Chapitre 3 (Joshua)
Les rues de Salt Lake City défilent devant mes yeux. J'observe le paysage d'un regard absent, perdu dans mes pensées, encore sous le choc des récents événements.
Je subis, sans l'ombre d'un doute, le contrecoup de ce qui s'est passé. L'image du corps mutilé de mon père ne cesse d'apparaitre devant mes yeux, ainsi que l'air horrifié de maman et la peine de Silas. Avec cet acte, je n'ai fait que briser une fois de plus les morceaux déjà recollés trop de fois de notre famille. Et si je me sens perdu et incertain, je sais déjà qu'on ne s'en relèvera pas. Ma mère ne me pardonnera jamais. Et Silas... il est comme moi ; trop flingué par notre père pour espérer avancer sereinement dans la vie. J'espère avoir un jour la chance de continuer à grandir avec lui et être un grand-frère digne de ce nom pour lui ; ce que que je n'ai pas été jusque là, aveuglé pendant trop longtemps.
Si je veux pouvoir le retrouver, je sais qu'il va falloir que je fasse confiance à mon avocat. Toutefois, pour l'instant, ce n'est pas chose aisée. Je n'arrive pas à déterminer dans quelle case le classer et encore moins à le cerner. Nous nous sommes à nouveau rencontrés ce matin, dans les locaux du poste de police dans lequel on m'a jeté en garde à vue, et je n'ai pu que l'écouter d'une oreille distraite. J'étais trop occupé à chercher une émotion, quelle qu'elle soit, dans son regard. Quelque chose qui aurait pu m'aider à me confier, alors qu'il n'attendait que ça, et à lui accorder ma confiance. En vain.
Lors de notre rencontre, j'avoue avoir été bluffé par son attitude. Son arrogance envers ce flic et la manière dont il a soutenu mon regard, nonchalamment installé sur son siège, m'ont plu. Il aurait presque pu me convaincre s'il n'avait pas cédé et baissé les yeux alors que je cherchais à connaître l'étendue de son courage. Résultat des courses, maintenant, je ne sais pas sur quel pied danser avec lui. Et puis, si je dois être honnête, je m'attendais à un type beaucoup plus âgé et, dans la logique des choses, plus expérimenté aussi. Même un aveugle remarquerait que ce n'est encore qu'un jeune avocat. A-t-il les armes pour m'aider ?

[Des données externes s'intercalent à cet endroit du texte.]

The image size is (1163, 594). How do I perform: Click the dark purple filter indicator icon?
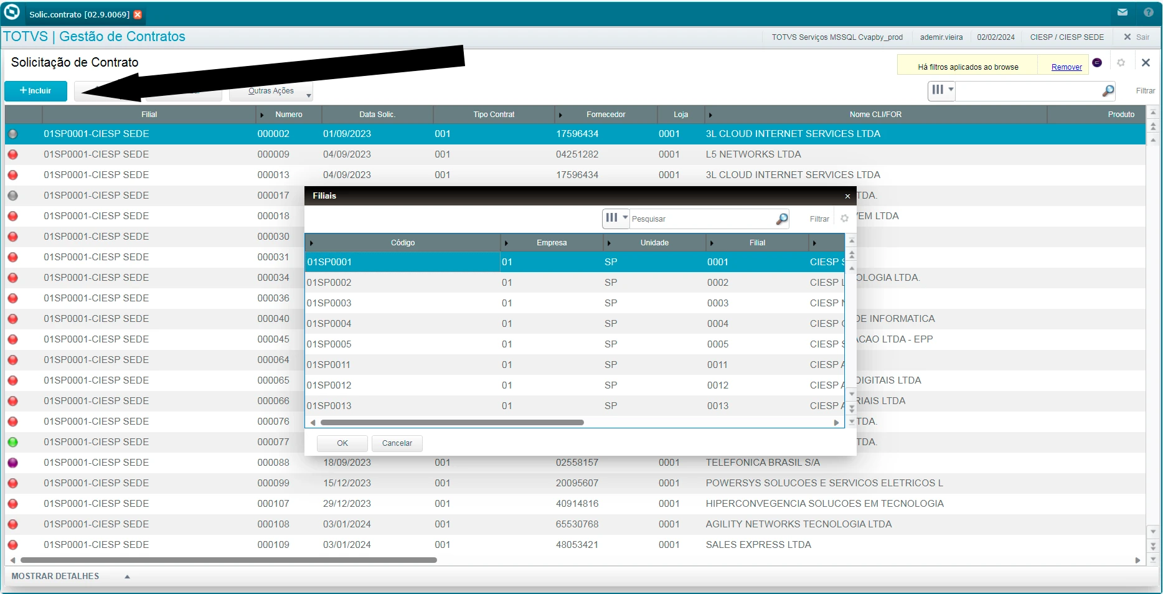click(1097, 63)
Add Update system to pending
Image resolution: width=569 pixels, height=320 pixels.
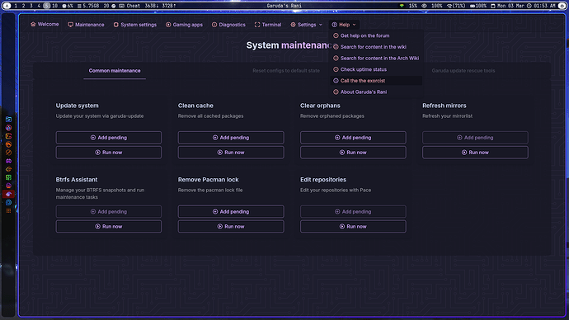coord(109,138)
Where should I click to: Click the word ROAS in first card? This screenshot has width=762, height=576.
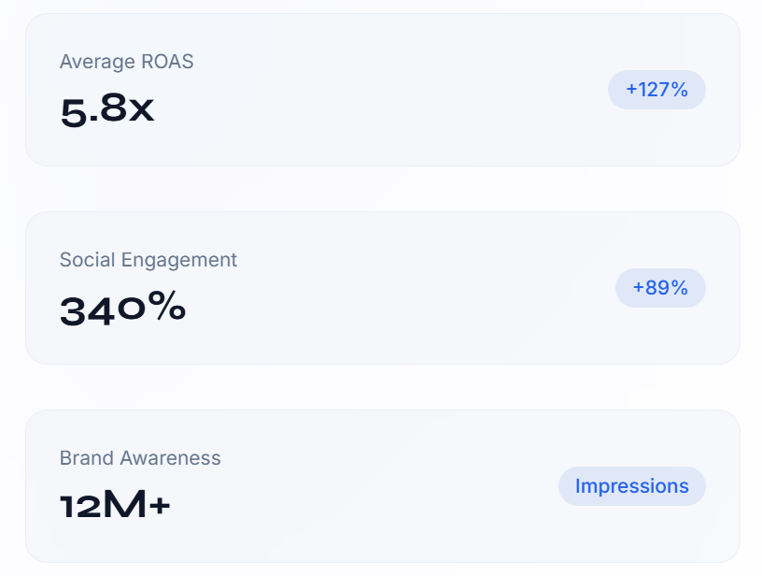point(167,62)
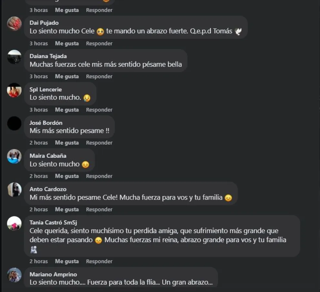Reply to José Bordón's comment
Screen dimensions: 320x292
(x=99, y=143)
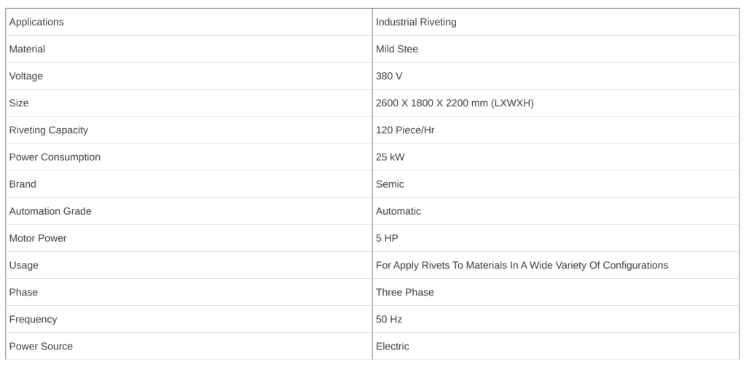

Dans le fond, je fais confiance à Mia. Quelle n'a pas été ma surprise lorsque je l'ai vue débarquer dans la salle d'interrogatoire quelques heures à peine après mon arrestation. Cette fille n'a été que de passage dans ma vie tandis que nous traversions des moments compliqués. Je venais de prendre conscience que mon père n'avait jamais cessé d'être un pourri et, en ce qui la concerne, elle venait de se faire larguer. On a passé du bon temps ensemble, ça n'a duré que quelques jours, mais c'était agréable. J'ai rencontré et appris à connaître, bien que brièvement, une fille droite dans ses pompes et déterminée. Alors je me dis que, si elle m'a envoyé Preston Ashford, ce n'est pas pour rien.
Le véhicule électrique au moteur quasi-silencieux de la police s'arrête devant le tribunal. Je pensais y voir une horde de journalistes attendre après mon arrivée, comme on le voit dans les films, mais il n'en est rien. À mon grand soulagement. Je me laisse escorter, menotté, à l'intérieur du bâtiment. Ce dernier me fait l'effet d'une prison. Tout semble froid à l'intérieur, que ce soient les sols, les murs ou même les éléments de décoration censés apporter une touche chaleureuse. L'écho de nos pas qui nous mènent en direction de la salle d'audience me semble assourdissant. Lorsque nous entrons dans la pièce, je découvre que je ne suis pas le seul détenu à attendre sa sentence aujourd'hui.
— Bonjour, Joshua.
Preston Ashford me salue, comme s'il ne m'avait pas déjà vu ce matin. Je me retrouve assis à ses côtés, menotté et surveillé de loin par les agents qui m'ont emmené ici. Dans l'ambiance pesante qui règne dans la pièce, alors que les autorisations de liberté sous caution s'enchaînent pour des auteurs de délits mineurs, j'avoue que sa présence me rassure. Je me sens minuscule, comme un lapin pris dans les phares d'une voiture, conscient que le couperet va bientôt tomber. Je sais très bien, malgré notre conversation de ce matin, que je n'ai aucune chance d'échapper à la détention provisoire. Le Mormon Butcher remis en liberté ? Qui y croit ? Personne. Pas même mon avocat.
— Prochaine affaire : Joshua Young.
Ma nuque me pique. La voix du juge est grave, froide, sans émotion. La voix parfaite pour cette fonction. Preston Ashford me fait signe de me lever et nous avançons vers l'espace qui nous est réservé, face au juge. Le procureur s'installe également et m'adresse un regard glacial. Cette fois, c'est moi qui détourne les yeux.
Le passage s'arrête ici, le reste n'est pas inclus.